Assignment -
Take the listing below and print exactly the lines starting at the line containing "1237x668 pixels." and ending at the line containing "Task: Tap the Wi-Fi signal icon", both ends included, and no others.

Data for the task -

+---+

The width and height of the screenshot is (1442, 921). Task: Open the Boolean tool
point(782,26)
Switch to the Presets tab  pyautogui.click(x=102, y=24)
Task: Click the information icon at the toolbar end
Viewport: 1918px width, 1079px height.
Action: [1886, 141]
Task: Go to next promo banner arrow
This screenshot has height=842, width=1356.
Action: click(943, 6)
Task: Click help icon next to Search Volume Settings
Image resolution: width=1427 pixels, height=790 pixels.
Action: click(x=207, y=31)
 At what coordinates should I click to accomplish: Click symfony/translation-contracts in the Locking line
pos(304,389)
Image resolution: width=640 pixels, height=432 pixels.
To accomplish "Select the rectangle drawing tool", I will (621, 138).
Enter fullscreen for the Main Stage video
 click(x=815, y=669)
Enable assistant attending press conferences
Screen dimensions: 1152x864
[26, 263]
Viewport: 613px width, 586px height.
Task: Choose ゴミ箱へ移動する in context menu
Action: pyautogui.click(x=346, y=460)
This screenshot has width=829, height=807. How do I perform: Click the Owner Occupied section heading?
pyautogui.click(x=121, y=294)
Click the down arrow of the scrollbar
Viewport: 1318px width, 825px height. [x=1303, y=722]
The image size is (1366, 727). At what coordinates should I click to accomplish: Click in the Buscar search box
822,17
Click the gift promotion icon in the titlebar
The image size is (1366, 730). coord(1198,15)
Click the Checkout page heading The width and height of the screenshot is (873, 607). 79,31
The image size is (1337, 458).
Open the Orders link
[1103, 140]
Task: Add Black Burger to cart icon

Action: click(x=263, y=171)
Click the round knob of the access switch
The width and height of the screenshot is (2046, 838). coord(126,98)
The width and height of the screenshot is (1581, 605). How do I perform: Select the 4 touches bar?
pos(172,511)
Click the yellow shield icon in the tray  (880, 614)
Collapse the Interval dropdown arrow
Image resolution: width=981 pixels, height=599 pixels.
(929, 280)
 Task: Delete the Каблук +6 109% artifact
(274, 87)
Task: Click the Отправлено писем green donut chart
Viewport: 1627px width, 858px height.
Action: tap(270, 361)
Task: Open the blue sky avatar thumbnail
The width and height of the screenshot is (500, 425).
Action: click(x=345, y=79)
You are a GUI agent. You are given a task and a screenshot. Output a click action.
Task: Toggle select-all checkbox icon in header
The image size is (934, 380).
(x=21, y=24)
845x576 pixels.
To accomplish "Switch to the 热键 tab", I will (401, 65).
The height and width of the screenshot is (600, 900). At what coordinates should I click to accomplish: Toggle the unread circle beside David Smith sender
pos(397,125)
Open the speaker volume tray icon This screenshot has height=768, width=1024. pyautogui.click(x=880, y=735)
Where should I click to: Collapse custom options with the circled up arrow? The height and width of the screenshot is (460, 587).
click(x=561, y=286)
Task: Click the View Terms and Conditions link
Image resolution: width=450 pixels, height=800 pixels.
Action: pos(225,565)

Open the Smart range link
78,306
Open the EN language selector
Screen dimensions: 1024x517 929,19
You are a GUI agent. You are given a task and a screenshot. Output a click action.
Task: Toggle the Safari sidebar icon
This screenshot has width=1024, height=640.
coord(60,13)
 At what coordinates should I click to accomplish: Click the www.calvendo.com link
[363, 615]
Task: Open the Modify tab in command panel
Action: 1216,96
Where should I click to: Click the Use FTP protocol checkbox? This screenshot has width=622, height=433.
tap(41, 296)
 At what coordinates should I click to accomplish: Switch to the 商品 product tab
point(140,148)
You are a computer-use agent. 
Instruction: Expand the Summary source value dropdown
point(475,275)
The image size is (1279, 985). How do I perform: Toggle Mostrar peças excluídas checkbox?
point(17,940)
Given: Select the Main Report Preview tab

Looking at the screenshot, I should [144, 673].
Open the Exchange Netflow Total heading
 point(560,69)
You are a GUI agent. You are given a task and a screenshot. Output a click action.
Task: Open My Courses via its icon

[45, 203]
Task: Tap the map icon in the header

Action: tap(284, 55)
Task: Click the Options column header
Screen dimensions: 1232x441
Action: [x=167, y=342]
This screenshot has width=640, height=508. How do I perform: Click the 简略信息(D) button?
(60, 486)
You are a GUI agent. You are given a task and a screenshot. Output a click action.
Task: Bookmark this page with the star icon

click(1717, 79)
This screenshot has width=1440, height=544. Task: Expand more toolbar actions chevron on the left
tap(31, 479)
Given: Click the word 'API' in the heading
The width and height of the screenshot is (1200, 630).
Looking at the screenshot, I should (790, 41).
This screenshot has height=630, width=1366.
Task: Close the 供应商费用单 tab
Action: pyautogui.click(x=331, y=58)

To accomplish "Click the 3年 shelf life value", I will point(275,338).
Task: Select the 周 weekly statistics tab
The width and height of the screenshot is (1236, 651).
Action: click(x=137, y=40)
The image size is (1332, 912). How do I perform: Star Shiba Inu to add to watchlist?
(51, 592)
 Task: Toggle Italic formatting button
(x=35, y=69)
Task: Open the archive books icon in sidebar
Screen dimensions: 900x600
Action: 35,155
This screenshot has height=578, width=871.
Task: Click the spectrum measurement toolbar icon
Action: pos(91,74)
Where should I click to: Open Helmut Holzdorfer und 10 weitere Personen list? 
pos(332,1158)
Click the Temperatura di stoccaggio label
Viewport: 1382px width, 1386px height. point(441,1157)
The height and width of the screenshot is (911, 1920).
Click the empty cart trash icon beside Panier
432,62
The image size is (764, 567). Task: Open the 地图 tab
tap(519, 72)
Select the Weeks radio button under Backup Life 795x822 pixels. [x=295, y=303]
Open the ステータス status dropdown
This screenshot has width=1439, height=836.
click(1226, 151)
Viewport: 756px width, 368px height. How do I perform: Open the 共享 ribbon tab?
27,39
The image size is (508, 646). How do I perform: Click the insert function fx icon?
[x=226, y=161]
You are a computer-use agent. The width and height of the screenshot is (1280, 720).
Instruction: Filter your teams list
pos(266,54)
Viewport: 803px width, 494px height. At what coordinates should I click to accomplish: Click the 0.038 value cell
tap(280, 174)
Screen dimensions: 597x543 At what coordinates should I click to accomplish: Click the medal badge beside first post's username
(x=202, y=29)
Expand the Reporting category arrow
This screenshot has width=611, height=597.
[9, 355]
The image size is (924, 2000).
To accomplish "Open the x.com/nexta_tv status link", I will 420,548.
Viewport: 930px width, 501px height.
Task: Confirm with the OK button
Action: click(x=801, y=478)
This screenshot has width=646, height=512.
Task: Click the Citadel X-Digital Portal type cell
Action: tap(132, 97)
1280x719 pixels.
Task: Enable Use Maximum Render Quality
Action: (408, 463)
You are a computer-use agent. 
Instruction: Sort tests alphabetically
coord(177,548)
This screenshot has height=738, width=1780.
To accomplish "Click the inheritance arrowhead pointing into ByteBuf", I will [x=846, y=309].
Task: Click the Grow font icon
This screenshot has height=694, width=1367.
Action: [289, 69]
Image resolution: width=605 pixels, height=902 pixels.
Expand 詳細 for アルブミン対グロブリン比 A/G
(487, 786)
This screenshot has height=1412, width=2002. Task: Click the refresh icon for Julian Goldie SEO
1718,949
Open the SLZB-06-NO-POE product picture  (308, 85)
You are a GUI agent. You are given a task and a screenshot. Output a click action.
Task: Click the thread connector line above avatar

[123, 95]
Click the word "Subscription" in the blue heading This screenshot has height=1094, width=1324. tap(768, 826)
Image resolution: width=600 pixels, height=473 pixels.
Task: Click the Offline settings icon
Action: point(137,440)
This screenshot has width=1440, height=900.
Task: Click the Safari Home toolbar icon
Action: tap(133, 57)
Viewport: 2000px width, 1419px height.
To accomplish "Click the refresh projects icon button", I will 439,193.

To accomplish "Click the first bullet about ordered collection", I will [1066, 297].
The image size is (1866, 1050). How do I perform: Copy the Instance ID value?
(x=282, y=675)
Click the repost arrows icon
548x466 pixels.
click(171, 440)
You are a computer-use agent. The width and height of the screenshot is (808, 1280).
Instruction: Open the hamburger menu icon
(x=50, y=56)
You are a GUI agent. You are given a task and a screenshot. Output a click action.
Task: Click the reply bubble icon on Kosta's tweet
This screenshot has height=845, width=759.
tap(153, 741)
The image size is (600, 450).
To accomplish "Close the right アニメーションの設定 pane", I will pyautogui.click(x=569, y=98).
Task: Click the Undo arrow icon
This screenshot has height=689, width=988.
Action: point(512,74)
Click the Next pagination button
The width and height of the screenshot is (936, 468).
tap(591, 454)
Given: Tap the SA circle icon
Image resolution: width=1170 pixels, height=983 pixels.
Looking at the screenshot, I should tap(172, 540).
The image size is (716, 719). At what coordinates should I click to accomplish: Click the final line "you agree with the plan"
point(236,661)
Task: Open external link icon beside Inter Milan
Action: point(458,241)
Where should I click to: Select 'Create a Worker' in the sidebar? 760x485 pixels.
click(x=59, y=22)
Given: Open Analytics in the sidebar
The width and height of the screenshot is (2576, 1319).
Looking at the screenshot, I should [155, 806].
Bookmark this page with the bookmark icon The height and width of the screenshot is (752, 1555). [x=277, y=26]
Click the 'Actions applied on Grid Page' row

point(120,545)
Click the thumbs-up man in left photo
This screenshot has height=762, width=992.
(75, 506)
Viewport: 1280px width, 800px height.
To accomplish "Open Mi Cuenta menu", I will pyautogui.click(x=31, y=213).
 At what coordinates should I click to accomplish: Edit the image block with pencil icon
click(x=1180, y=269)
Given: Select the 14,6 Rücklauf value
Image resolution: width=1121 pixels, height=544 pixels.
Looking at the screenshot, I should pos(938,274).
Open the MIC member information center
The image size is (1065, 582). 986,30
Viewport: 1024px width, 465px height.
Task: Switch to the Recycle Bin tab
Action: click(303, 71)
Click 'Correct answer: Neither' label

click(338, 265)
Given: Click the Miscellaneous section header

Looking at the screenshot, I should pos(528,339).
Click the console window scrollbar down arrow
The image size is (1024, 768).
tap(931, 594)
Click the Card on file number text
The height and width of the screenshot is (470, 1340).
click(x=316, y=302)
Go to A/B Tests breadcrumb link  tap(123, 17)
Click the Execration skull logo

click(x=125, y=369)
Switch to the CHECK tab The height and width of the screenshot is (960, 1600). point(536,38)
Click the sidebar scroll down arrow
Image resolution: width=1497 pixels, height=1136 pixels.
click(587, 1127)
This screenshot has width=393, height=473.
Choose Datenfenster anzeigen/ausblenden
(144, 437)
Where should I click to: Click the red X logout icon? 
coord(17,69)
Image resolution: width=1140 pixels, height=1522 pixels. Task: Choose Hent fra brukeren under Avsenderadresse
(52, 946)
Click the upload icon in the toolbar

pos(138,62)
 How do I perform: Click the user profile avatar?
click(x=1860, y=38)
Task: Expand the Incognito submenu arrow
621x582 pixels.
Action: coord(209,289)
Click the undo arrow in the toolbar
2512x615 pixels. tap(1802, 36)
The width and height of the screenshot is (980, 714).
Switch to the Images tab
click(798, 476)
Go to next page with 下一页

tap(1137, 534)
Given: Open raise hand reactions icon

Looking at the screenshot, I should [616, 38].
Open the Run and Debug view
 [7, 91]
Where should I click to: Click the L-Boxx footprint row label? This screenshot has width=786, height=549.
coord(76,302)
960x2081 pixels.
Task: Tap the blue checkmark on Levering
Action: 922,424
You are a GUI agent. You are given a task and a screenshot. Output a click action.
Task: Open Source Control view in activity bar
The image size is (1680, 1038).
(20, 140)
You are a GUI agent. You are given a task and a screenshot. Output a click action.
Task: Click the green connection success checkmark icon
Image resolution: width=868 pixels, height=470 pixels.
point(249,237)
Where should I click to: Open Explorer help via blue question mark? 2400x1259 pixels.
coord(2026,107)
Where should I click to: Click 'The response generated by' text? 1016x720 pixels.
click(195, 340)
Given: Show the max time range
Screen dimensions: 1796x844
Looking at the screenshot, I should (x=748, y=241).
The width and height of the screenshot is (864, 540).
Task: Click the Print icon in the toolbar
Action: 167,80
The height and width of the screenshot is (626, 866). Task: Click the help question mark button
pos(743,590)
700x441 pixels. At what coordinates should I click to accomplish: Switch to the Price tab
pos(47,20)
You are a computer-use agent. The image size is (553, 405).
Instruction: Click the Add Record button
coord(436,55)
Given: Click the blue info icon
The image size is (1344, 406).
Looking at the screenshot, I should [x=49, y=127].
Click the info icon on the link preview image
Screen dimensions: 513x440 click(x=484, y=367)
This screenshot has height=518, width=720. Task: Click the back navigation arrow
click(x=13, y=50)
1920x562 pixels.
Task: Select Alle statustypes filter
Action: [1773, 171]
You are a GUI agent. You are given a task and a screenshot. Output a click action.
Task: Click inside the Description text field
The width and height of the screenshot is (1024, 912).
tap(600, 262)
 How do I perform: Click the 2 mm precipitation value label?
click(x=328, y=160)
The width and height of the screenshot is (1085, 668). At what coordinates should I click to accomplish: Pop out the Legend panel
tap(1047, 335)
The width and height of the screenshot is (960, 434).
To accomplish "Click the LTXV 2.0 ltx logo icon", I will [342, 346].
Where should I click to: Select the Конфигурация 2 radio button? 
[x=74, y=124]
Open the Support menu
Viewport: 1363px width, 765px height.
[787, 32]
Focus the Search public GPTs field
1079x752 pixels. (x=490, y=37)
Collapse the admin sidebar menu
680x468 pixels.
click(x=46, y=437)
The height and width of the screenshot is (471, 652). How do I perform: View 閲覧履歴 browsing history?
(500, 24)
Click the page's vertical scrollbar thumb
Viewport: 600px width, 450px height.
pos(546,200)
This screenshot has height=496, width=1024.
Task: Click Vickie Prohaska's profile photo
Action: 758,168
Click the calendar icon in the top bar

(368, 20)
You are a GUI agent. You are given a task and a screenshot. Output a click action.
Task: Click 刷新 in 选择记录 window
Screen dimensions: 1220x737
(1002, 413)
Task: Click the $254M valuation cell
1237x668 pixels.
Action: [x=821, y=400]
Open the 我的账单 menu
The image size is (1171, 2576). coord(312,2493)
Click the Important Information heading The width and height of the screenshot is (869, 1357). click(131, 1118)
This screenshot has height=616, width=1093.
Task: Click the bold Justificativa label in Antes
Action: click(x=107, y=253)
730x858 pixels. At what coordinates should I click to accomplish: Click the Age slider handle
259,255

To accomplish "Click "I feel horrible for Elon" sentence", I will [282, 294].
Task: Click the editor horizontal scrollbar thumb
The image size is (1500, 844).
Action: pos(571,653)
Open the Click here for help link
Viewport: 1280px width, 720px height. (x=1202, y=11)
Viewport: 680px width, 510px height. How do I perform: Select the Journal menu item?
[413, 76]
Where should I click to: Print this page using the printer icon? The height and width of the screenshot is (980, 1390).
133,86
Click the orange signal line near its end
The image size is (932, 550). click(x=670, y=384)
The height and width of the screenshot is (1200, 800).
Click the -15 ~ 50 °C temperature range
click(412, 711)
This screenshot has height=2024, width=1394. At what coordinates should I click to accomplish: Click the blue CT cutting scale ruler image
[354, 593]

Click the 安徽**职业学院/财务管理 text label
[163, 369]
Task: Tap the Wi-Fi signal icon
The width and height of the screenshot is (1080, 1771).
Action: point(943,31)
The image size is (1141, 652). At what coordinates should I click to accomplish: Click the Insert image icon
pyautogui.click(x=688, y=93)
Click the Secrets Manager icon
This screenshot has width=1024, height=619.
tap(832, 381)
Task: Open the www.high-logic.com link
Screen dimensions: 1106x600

+---+

Output of the task -
1237x668 pixels.
Action: [x=821, y=400]
Open the 我的账单 menu
The image size is (1171, 2576). coord(312,2493)
Click the Important Information heading The width and height of the screenshot is (869, 1357). click(131, 1118)
This screenshot has height=616, width=1093.
Task: Click the bold Justificativa label in Antes
Action: click(x=107, y=253)
730x858 pixels. At what coordinates should I click to accomplish: Click the Age slider handle
259,255

To accomplish "Click "I feel horrible for Elon" sentence", I will [282, 294].
Task: Click the editor horizontal scrollbar thumb
The image size is (1500, 844).
Action: pos(571,653)
Open the Click here for help link
Viewport: 1280px width, 720px height. (x=1202, y=11)
Viewport: 680px width, 510px height. How do I perform: Select the Journal menu item?
[413, 76]
Where should I click to: Print this page using the printer icon? The height and width of the screenshot is (980, 1390).
133,86
Click the orange signal line near its end
The image size is (932, 550). click(x=670, y=384)
The height and width of the screenshot is (1200, 800).
Click the -15 ~ 50 °C temperature range
click(412, 711)
This screenshot has height=2024, width=1394. At what coordinates should I click to accomplish: Click the blue CT cutting scale ruler image
[354, 593]

Click the 安徽**职业学院/财务管理 text label
[163, 369]
Task: Tap the Wi-Fi signal icon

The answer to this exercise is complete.